Task objective: Update the listing below, changing each "Identify the location of" to "Find the position of" and leaving everything else as it is.

--- Dataset extract ---

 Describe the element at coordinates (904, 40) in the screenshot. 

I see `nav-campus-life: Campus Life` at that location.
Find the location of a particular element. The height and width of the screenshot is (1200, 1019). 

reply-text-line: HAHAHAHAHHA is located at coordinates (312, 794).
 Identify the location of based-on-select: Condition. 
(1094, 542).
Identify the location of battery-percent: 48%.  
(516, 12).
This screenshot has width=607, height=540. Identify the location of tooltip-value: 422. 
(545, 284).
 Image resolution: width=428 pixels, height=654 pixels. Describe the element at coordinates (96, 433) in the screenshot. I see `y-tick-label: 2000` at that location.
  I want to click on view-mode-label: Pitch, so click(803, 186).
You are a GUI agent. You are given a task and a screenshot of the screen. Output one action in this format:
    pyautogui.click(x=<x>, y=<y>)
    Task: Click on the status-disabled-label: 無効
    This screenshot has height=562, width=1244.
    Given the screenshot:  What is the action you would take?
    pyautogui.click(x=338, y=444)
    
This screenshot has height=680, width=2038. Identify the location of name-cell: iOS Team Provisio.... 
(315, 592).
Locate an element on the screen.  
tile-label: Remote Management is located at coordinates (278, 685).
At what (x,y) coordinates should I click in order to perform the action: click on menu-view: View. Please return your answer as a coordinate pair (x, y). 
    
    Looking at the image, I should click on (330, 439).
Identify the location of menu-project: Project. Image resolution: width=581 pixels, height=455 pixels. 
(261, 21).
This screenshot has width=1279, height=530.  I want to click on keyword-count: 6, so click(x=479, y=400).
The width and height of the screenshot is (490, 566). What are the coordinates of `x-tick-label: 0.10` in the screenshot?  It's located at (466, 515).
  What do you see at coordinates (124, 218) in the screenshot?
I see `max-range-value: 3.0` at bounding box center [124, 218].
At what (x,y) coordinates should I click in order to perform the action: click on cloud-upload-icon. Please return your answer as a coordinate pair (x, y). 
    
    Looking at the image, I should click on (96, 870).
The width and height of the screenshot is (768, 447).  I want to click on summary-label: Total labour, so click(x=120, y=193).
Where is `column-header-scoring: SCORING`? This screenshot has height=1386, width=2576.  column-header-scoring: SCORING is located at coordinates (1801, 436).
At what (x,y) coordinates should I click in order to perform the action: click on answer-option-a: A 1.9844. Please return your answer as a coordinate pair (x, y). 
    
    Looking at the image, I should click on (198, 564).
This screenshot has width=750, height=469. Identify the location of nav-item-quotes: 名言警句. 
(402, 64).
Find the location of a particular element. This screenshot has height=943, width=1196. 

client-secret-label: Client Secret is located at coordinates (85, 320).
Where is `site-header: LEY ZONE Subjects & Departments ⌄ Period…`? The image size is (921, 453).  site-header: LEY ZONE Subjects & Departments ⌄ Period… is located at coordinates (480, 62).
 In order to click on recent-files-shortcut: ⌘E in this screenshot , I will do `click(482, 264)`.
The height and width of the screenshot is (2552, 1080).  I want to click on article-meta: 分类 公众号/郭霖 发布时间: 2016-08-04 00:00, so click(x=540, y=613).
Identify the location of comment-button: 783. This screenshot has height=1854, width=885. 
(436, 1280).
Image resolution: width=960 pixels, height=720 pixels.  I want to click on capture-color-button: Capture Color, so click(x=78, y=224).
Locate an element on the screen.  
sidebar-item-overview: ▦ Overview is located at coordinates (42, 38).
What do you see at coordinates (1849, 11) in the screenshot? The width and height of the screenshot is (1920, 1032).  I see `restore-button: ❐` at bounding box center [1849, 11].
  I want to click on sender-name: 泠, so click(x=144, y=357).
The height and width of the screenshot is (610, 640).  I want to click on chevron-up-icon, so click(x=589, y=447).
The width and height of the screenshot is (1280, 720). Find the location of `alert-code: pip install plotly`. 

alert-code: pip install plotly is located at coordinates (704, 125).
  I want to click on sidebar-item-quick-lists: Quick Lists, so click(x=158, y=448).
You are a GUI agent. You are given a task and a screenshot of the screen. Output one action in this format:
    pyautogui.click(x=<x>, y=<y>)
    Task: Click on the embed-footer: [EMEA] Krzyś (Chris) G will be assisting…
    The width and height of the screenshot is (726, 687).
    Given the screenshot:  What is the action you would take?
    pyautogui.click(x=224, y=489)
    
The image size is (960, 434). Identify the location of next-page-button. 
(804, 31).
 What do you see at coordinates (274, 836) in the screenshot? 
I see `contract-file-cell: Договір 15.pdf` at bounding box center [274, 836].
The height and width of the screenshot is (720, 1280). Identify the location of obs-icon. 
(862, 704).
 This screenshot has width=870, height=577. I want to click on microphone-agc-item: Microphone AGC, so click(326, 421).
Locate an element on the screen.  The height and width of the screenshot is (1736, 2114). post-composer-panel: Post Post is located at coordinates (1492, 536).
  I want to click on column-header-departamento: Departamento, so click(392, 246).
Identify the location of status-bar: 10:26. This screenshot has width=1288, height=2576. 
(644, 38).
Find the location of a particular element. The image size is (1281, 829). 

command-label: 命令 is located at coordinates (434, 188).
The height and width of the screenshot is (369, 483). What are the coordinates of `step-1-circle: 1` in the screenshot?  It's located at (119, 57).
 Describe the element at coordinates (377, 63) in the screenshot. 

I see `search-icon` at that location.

---

Response to the exercise:
 Describe the element at coordinates (904, 40) in the screenshot. 

I see `nav-campus-life: Campus Life` at that location.
Find the location of a particular element. The height and width of the screenshot is (1200, 1019). 

reply-text-line: HAHAHAHAHHA is located at coordinates (312, 794).
 Find the position of based-on-select: Condition. 
(1094, 542).
Find the position of battery-percent: 48%.  
(516, 12).
This screenshot has width=607, height=540. Find the position of tooltip-value: 422. 
(545, 284).
 Image resolution: width=428 pixels, height=654 pixels. Describe the element at coordinates (96, 433) in the screenshot. I see `y-tick-label: 2000` at that location.
  I want to click on view-mode-label: Pitch, so click(803, 186).
You are a GUI agent. You are given a task and a screenshot of the screen. Output one action in this format:
    pyautogui.click(x=<x>, y=<y>)
    Task: Click on the status-disabled-label: 無効
    This screenshot has height=562, width=1244.
    Given the screenshot:  What is the action you would take?
    pyautogui.click(x=338, y=444)
    
This screenshot has height=680, width=2038. Find the position of name-cell: iOS Team Provisio.... 
(315, 592).
Locate an element on the screen.  
tile-label: Remote Management is located at coordinates (278, 685).
At what (x,y) coordinates should I click in order to perform the action: click on menu-view: View. Please return your answer as a coordinate pair (x, y). 
    
    Looking at the image, I should click on (330, 439).
Find the position of menu-project: Project. Image resolution: width=581 pixels, height=455 pixels. 
(261, 21).
This screenshot has width=1279, height=530.  I want to click on keyword-count: 6, so click(x=479, y=400).
The width and height of the screenshot is (490, 566). What are the coordinates of `x-tick-label: 0.10` in the screenshot?  It's located at (466, 515).
  What do you see at coordinates (124, 218) in the screenshot?
I see `max-range-value: 3.0` at bounding box center [124, 218].
At what (x,y) coordinates should I click in order to perform the action: click on cloud-upload-icon. Please return your answer as a coordinate pair (x, y). 
    
    Looking at the image, I should click on (96, 870).
The width and height of the screenshot is (768, 447).  I want to click on summary-label: Total labour, so click(x=120, y=193).
Where is `column-header-scoring: SCORING`? This screenshot has height=1386, width=2576.  column-header-scoring: SCORING is located at coordinates (1801, 436).
At what (x,y) coordinates should I click in order to perform the action: click on answer-option-a: A 1.9844. Please return your answer as a coordinate pair (x, y). 
    
    Looking at the image, I should click on (198, 564).
This screenshot has width=750, height=469. Find the position of nav-item-quotes: 名言警句. 
(402, 64).
Find the location of a particular element. This screenshot has height=943, width=1196. 

client-secret-label: Client Secret is located at coordinates (85, 320).
Where is `site-header: LEY ZONE Subjects & Departments ⌄ Period…`? The image size is (921, 453).  site-header: LEY ZONE Subjects & Departments ⌄ Period… is located at coordinates (480, 62).
 In order to click on recent-files-shortcut: ⌘E in this screenshot , I will do `click(482, 264)`.
The height and width of the screenshot is (2552, 1080).  I want to click on article-meta: 分类 公众号/郭霖 发布时间: 2016-08-04 00:00, so click(x=540, y=613).
Find the position of comment-button: 783. This screenshot has height=1854, width=885. 
(436, 1280).
Image resolution: width=960 pixels, height=720 pixels.  I want to click on capture-color-button: Capture Color, so click(x=78, y=224).
Locate an element on the screen.  
sidebar-item-overview: ▦ Overview is located at coordinates (42, 38).
What do you see at coordinates (1849, 11) in the screenshot? The width and height of the screenshot is (1920, 1032).  I see `restore-button: ❐` at bounding box center [1849, 11].
  I want to click on sender-name: 泠, so click(x=144, y=357).
The height and width of the screenshot is (610, 640).  I want to click on chevron-up-icon, so click(x=589, y=447).
The width and height of the screenshot is (1280, 720). Find the location of `alert-code: pip install plotly`. 

alert-code: pip install plotly is located at coordinates (704, 125).
  I want to click on sidebar-item-quick-lists: Quick Lists, so click(x=158, y=448).
You are a GUI agent. You are given a task and a screenshot of the screen. Output one action in this format:
    pyautogui.click(x=<x>, y=<y>)
    Task: Click on the embed-footer: [EMEA] Krzyś (Chris) G will be assisting…
    The width and height of the screenshot is (726, 687).
    Given the screenshot:  What is the action you would take?
    pyautogui.click(x=224, y=489)
    
The image size is (960, 434). Find the position of next-page-button. 
(804, 31).
 What do you see at coordinates (274, 836) in the screenshot? 
I see `contract-file-cell: Договір 15.pdf` at bounding box center [274, 836].
The height and width of the screenshot is (720, 1280). Find the position of obs-icon. 
(862, 704).
 This screenshot has width=870, height=577. I want to click on microphone-agc-item: Microphone AGC, so click(326, 421).
Locate an element on the screen.  The height and width of the screenshot is (1736, 2114). post-composer-panel: Post Post is located at coordinates (1492, 536).
  I want to click on column-header-departamento: Departamento, so click(392, 246).
Find the position of status-bar: 10:26. This screenshot has width=1288, height=2576. 
(644, 38).
Find the location of a particular element. The image size is (1281, 829). 

command-label: 命令 is located at coordinates (434, 188).
The height and width of the screenshot is (369, 483). What are the coordinates of `step-1-circle: 1` in the screenshot?  It's located at (119, 57).
 Describe the element at coordinates (377, 63) in the screenshot. 

I see `search-icon` at that location.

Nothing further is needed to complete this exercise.